**Problem requirements**
Where the line with "Instruction: Switch to the 公共模板 tab" appears below, start writing out lines exactly, and finish with the line with "Task: Click the Actions gear icon", which is included; write out nothing else.

**Given data**

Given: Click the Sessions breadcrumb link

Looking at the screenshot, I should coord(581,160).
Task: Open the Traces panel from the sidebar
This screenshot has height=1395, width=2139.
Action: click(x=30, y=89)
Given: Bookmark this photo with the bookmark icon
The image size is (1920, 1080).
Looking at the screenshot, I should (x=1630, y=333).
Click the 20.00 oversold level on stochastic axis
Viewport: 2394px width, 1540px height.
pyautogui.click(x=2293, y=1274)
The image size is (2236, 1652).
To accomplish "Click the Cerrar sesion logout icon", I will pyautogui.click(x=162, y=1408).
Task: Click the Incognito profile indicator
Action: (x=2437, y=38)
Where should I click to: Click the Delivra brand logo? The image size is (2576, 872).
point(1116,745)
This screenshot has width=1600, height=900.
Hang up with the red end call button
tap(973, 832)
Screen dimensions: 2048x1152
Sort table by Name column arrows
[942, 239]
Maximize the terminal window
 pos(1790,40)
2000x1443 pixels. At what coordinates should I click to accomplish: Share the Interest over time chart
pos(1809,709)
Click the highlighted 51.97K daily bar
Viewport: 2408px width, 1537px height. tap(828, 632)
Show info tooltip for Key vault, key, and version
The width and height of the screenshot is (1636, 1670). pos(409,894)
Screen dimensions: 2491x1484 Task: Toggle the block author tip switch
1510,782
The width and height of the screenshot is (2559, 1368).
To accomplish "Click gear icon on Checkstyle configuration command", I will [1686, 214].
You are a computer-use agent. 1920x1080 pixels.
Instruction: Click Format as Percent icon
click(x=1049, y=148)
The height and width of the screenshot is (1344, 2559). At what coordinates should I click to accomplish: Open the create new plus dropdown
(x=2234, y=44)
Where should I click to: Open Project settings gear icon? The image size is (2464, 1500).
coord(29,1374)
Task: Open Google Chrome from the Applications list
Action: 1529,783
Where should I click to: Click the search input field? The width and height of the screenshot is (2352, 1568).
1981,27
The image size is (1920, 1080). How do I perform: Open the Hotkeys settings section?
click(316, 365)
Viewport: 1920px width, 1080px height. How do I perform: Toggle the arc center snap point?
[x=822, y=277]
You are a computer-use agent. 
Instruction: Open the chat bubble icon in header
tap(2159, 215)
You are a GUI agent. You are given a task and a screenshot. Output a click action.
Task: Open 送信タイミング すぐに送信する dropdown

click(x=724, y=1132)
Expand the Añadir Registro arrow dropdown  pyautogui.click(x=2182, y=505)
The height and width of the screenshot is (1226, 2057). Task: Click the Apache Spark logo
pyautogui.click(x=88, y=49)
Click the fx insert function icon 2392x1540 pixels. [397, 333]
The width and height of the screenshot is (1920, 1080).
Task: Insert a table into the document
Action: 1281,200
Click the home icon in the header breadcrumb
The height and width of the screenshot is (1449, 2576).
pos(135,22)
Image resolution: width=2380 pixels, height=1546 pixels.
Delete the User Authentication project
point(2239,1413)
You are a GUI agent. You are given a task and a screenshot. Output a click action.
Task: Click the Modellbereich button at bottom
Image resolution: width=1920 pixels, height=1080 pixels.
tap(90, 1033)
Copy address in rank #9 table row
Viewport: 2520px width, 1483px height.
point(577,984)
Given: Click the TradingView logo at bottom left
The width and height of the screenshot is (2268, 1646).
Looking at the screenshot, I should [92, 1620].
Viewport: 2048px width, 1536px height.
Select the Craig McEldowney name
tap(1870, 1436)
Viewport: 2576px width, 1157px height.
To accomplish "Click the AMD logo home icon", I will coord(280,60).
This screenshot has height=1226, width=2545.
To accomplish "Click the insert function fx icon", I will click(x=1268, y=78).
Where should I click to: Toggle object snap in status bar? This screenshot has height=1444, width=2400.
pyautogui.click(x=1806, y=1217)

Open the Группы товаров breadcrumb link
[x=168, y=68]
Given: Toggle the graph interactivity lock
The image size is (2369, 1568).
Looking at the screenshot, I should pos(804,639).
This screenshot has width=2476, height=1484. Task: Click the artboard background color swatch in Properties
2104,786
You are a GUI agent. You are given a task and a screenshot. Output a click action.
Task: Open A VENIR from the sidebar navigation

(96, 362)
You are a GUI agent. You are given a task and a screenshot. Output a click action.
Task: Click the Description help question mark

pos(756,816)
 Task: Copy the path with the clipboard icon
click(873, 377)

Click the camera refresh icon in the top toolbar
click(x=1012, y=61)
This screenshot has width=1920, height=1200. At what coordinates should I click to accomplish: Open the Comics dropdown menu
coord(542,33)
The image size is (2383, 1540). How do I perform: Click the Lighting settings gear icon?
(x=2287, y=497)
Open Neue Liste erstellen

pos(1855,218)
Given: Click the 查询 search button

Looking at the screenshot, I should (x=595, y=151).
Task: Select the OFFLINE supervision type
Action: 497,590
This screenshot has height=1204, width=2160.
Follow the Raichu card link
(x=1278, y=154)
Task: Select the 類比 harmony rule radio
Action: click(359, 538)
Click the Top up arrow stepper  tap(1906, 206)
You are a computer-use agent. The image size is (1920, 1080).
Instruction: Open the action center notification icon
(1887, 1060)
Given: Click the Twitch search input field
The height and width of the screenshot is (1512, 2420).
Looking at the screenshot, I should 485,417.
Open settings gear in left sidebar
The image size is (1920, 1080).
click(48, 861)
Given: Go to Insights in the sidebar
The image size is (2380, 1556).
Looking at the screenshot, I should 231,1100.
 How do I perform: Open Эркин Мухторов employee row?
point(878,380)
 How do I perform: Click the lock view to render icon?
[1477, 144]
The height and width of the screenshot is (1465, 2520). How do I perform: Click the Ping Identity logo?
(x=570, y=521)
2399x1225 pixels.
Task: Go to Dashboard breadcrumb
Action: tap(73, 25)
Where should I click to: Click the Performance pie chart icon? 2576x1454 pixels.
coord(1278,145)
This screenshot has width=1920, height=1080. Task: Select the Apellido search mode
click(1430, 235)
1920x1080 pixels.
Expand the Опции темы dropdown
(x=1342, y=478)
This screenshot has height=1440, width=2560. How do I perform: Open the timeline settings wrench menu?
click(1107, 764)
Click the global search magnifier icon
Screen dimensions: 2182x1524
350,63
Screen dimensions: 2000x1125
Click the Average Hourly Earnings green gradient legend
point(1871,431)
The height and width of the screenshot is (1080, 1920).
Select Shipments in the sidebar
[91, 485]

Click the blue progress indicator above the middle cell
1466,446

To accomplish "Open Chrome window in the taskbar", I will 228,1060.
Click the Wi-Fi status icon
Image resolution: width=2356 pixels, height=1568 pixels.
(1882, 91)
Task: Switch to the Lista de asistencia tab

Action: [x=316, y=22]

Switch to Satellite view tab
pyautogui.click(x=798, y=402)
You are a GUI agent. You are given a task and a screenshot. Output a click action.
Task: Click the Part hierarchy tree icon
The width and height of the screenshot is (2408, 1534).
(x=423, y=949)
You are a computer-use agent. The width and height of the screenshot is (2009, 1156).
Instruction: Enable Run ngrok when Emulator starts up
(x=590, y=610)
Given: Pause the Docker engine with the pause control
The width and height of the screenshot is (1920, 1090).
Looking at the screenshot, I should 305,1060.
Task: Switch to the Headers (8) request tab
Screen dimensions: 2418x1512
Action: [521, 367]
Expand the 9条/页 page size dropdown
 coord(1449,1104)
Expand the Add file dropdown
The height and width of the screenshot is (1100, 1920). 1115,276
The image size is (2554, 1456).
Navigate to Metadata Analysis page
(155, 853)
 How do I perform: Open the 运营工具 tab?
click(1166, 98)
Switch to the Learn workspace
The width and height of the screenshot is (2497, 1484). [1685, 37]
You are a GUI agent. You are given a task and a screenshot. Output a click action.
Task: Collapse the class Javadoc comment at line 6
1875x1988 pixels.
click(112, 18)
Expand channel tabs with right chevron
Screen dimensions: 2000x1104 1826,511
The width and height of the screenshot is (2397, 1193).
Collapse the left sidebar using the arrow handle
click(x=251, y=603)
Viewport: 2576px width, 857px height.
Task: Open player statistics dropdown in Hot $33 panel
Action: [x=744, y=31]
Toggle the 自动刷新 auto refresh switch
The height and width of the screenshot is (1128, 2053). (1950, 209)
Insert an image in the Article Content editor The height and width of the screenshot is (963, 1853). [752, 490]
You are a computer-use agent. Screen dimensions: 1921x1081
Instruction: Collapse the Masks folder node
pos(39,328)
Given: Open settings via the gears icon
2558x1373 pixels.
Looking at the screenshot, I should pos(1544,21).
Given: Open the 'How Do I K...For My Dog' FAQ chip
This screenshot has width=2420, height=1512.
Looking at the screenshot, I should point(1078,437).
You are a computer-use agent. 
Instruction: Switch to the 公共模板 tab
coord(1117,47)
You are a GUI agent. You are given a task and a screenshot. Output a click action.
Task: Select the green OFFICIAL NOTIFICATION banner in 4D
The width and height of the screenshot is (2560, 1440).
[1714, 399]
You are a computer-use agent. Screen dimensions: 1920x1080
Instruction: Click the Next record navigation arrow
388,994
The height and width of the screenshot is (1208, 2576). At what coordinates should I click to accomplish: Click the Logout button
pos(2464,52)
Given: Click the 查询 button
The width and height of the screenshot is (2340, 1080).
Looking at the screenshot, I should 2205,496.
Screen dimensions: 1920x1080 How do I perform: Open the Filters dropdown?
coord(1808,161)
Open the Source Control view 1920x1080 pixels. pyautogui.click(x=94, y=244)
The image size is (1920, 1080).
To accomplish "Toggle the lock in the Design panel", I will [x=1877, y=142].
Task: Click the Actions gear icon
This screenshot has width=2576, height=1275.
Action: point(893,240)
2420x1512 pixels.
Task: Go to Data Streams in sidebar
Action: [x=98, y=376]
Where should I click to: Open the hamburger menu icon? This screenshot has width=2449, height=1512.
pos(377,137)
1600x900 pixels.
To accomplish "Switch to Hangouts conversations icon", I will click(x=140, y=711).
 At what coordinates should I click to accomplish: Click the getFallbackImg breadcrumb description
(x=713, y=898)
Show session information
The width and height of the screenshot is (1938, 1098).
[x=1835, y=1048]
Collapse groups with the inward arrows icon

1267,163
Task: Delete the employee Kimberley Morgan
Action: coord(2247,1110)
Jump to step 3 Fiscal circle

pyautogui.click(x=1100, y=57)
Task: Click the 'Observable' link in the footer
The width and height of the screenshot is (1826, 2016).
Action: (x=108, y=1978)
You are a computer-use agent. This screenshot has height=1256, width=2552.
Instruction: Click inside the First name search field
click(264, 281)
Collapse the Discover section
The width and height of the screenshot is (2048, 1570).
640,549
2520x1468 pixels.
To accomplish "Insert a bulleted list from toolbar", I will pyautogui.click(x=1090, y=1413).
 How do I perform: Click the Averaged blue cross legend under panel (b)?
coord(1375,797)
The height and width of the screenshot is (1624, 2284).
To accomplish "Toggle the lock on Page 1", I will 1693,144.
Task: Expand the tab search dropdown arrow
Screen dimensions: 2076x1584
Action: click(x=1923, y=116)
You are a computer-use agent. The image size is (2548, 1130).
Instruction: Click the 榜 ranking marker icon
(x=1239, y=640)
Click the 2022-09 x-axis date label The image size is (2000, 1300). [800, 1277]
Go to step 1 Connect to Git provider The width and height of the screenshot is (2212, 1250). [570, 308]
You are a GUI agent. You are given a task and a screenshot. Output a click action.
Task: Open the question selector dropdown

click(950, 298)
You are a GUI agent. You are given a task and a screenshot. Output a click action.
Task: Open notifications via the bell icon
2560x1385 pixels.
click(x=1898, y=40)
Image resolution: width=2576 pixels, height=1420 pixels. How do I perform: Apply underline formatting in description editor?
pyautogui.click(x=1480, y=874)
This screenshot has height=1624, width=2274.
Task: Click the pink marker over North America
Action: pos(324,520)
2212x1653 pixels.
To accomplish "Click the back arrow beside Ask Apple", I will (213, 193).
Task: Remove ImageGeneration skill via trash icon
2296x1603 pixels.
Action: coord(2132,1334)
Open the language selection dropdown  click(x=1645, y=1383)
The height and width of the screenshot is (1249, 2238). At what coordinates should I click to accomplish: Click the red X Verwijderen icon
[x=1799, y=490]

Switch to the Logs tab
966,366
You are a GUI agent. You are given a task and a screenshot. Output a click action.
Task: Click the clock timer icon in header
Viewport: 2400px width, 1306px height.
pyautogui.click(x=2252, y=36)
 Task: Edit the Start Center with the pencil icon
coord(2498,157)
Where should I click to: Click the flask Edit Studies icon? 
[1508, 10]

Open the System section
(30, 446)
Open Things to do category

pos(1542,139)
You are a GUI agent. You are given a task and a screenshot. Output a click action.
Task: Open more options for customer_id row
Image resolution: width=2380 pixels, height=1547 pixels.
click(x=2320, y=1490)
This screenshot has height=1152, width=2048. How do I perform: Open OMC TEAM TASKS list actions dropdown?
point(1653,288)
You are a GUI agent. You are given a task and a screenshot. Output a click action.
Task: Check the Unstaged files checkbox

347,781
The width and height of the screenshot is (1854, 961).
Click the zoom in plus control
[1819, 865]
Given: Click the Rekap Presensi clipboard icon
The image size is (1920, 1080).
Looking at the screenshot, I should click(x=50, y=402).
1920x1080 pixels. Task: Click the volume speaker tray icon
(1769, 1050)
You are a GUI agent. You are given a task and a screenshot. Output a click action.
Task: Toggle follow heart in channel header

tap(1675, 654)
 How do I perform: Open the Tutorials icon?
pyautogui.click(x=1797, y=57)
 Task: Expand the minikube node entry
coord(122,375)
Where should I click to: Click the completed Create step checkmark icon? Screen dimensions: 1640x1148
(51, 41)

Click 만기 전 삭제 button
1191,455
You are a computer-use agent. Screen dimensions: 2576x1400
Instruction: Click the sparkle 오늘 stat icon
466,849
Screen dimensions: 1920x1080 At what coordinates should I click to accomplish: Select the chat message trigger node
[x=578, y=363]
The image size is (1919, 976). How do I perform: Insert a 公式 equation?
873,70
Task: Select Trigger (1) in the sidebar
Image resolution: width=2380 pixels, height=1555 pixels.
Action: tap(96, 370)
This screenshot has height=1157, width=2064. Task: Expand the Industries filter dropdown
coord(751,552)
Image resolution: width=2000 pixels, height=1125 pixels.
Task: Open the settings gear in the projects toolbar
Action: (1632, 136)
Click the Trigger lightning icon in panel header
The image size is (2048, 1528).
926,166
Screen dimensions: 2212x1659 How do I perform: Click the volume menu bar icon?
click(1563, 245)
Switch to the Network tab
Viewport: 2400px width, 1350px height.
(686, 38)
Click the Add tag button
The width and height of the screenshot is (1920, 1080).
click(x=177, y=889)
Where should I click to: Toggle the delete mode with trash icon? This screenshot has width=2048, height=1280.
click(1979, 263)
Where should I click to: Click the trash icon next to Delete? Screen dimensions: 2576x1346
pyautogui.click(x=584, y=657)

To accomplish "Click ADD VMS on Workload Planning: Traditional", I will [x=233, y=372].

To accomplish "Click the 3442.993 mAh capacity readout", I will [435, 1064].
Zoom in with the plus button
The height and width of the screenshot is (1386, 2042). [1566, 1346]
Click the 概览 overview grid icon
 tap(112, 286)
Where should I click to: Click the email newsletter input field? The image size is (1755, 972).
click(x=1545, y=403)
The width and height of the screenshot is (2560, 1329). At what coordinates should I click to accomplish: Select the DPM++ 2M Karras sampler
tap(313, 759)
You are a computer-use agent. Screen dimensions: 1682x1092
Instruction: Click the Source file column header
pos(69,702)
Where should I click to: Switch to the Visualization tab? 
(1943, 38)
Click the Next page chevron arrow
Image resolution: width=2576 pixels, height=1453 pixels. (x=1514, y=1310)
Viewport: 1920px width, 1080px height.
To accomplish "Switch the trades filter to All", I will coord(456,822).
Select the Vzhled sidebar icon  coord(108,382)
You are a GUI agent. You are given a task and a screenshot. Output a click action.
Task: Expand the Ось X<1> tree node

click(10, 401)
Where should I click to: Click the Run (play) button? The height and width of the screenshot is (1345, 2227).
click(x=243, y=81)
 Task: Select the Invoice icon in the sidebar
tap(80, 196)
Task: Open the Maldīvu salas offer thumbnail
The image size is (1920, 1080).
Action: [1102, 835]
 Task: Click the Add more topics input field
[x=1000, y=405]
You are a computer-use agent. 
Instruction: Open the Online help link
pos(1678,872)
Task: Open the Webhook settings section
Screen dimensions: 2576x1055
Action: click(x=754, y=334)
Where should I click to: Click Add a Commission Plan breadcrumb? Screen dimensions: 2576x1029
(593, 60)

**Output for this exercise**
Instruction: Switch to the 公共模板 tab
coord(1117,47)
You are a GUI agent. You are given a task and a screenshot. Output a click action.
Task: Select the green OFFICIAL NOTIFICATION banner in 4D
The width and height of the screenshot is (2560, 1440).
[1714, 399]
You are a computer-use agent. Screen dimensions: 1920x1080
Instruction: Click the Next record navigation arrow
388,994
The height and width of the screenshot is (1208, 2576). At what coordinates should I click to accomplish: Click the Logout button
pos(2464,52)
Given: Click the 查询 button
The width and height of the screenshot is (2340, 1080).
Looking at the screenshot, I should 2205,496.
Screen dimensions: 1920x1080 How do I perform: Open the Filters dropdown?
coord(1808,161)
Open the Source Control view 1920x1080 pixels. pyautogui.click(x=94, y=244)
The image size is (1920, 1080).
To accomplish "Toggle the lock in the Design panel", I will [x=1877, y=142].
Task: Click the Actions gear icon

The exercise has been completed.